▸ **Material shown**

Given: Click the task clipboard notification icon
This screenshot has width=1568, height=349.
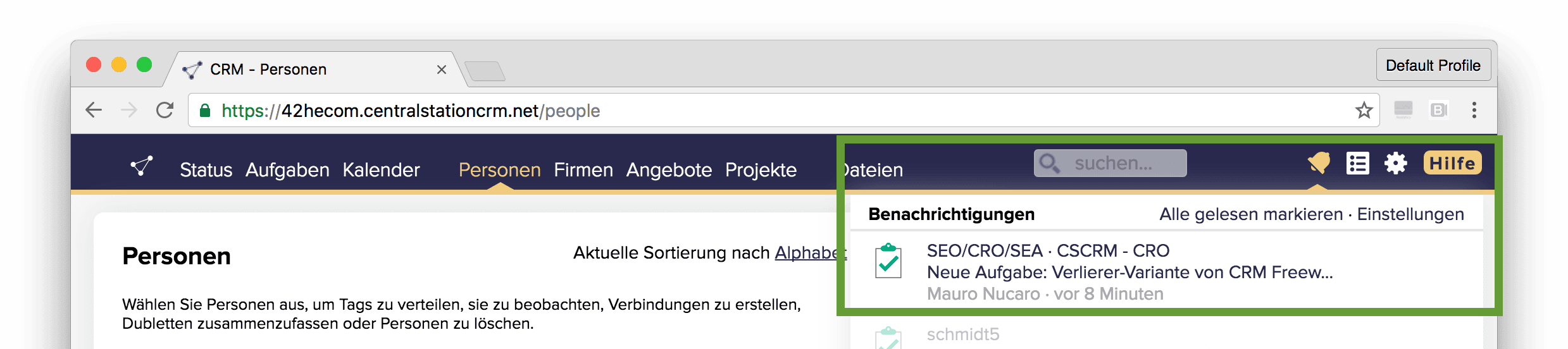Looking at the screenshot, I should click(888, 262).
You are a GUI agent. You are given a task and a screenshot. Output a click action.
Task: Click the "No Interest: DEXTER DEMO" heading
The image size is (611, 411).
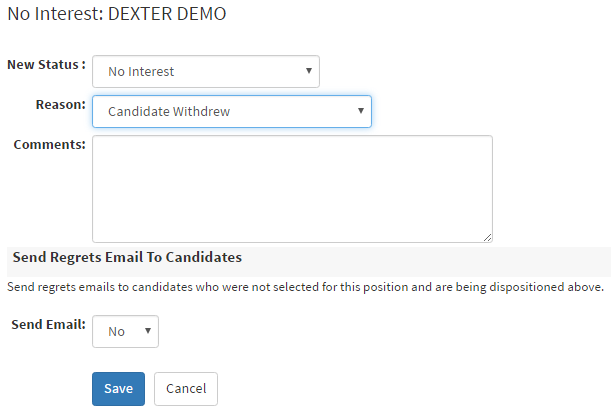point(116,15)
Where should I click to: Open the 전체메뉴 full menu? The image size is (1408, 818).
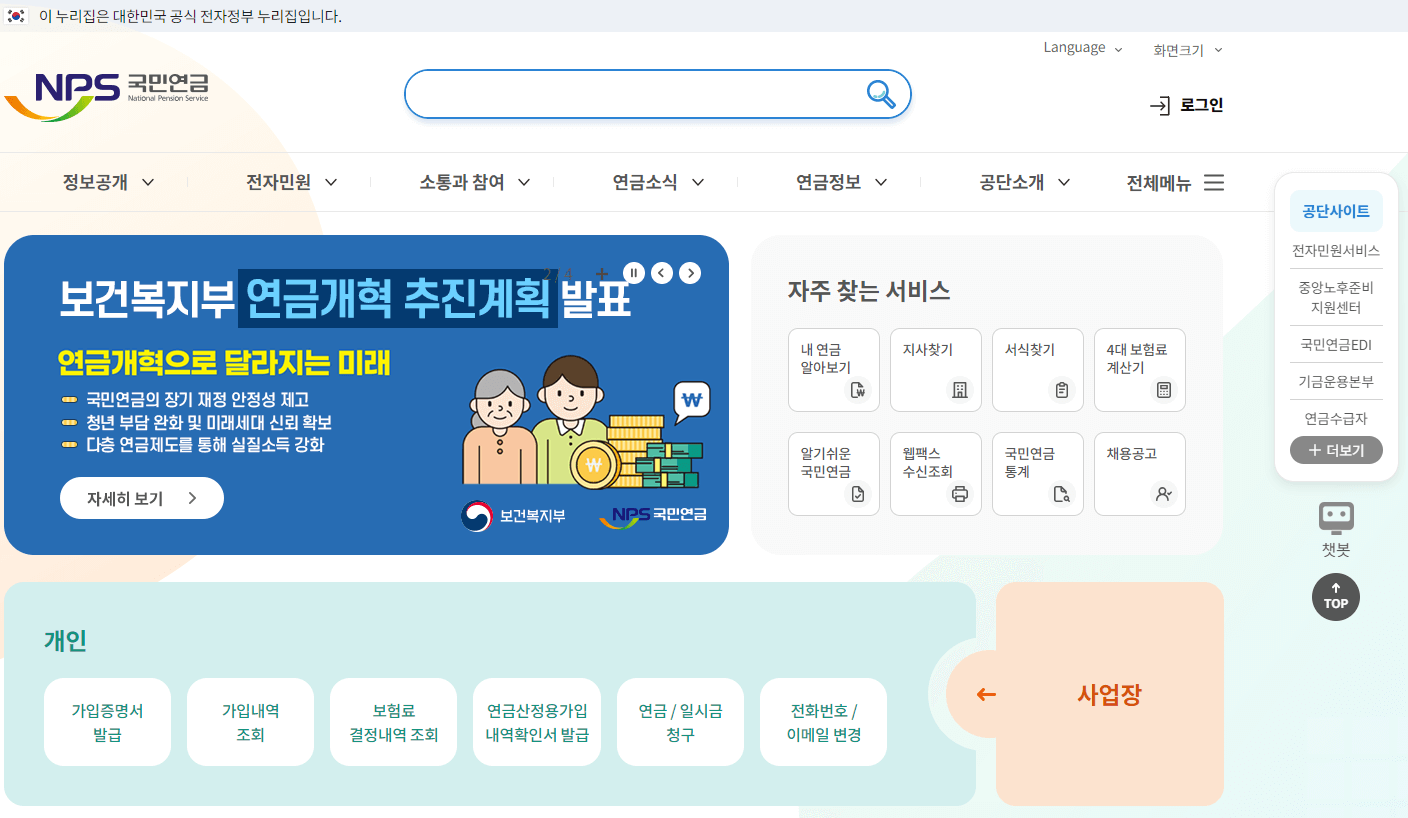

▸ **Try it**
Reproduce all of the entries above word for word, but leave out their pictures.

▸ **Response**
Given: Click the task clipboard notification icon
This screenshot has width=1568, height=349.
Looking at the screenshot, I should click(888, 262).
You are a GUI agent. You are given a task and a screenshot. Output a click action.
Task: Click the "No Interest: DEXTER DEMO" heading
The image size is (611, 411).
point(116,15)
Where should I click to: Open the 전체메뉴 full menu? The image size is (1408, 818).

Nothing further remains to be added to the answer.